Linear-mixed effects models (LMM)23 were constructed to assess the impact of parameters of oxygenation, hemodynamics, metabolic situation and respiratory mechanics over time among injury types and their treatment. Distribution of data was assessed with QQ and residual plots. Control animals were defined as the reference level, time was specified as a continuous fixed effect and the interaction between treatment and time was included. A random effect was defined for each individual to account for within-subject correlation from repeated measurements over time. Fixed effects were reported as estimates with 95% confidence intervals (CI) and p-values were estimated using Sattherwaite’s method.
The pairwise comparison of injury types (2 groups) over time was performed using averaging over time and injury type, the Kenward-Roger method was applied for the degrees of freedom.

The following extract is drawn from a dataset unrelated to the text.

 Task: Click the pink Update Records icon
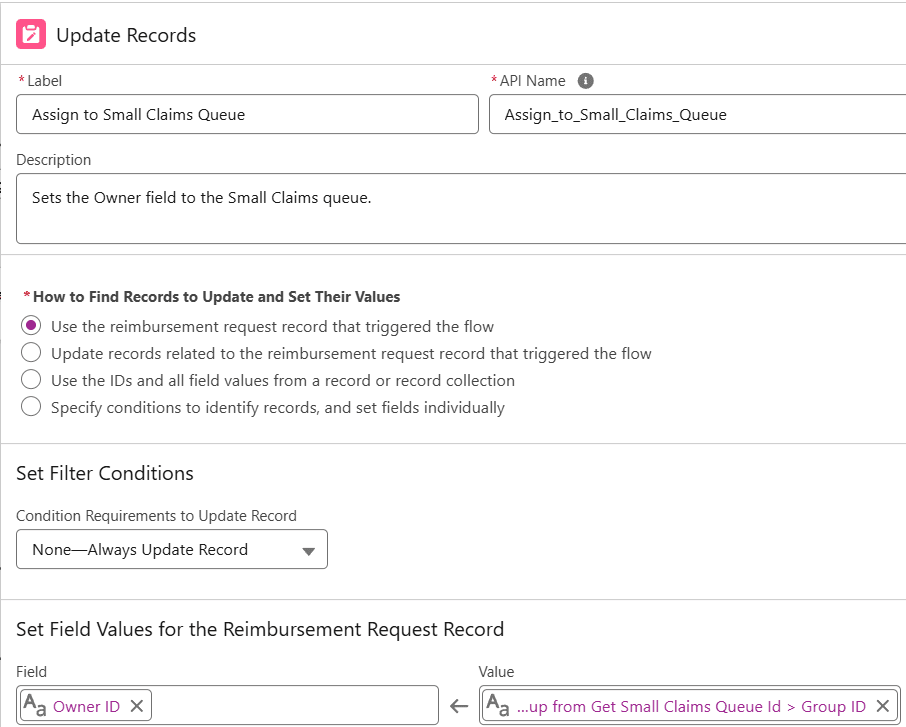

A shared parameter joint model24 for assessment of longitudinal and time-to-event data (death) and the associated treatment effect was estimated under a Bayesian framework. The model uses observed longitudinal measurement (trajectories) to determine the posterior probability for event (death) and treatment effect for each of the assessed parameter. Data were reported as hazard ratio (HR) and 95% credible intervals.
All statistical analyses were performed with R Version 4.0.5 (R Foundation for Statistical Computing, Vienna, Austria). The minimal reproducible code for the LMM and Bayesian model is reported in the Supplemental Methods.